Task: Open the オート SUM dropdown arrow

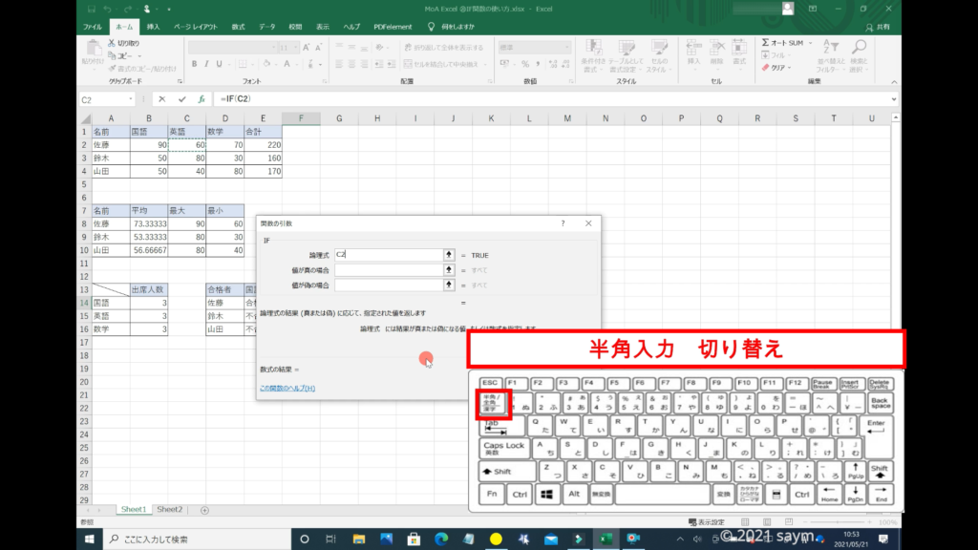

····················

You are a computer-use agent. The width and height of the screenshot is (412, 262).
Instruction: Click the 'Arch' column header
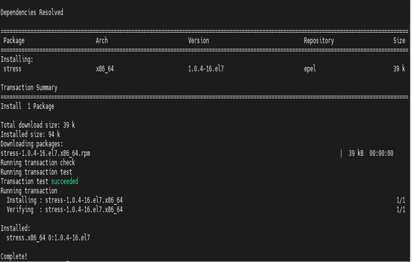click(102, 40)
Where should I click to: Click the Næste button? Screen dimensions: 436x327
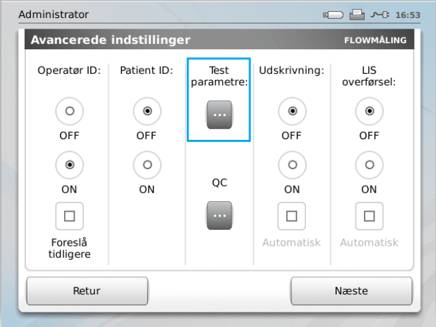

····················

From the data above, retype only the lines starting with the line with "Instruction: Click the 'Arch' column header" and going on through the line with "Where should I", exactly, leaving out the pictures.

◆ Worked solution:
Instruction: Click the 'Arch' column header
click(102, 40)
Where should I click to: Click the Næste button? Screen dimensions: 436x327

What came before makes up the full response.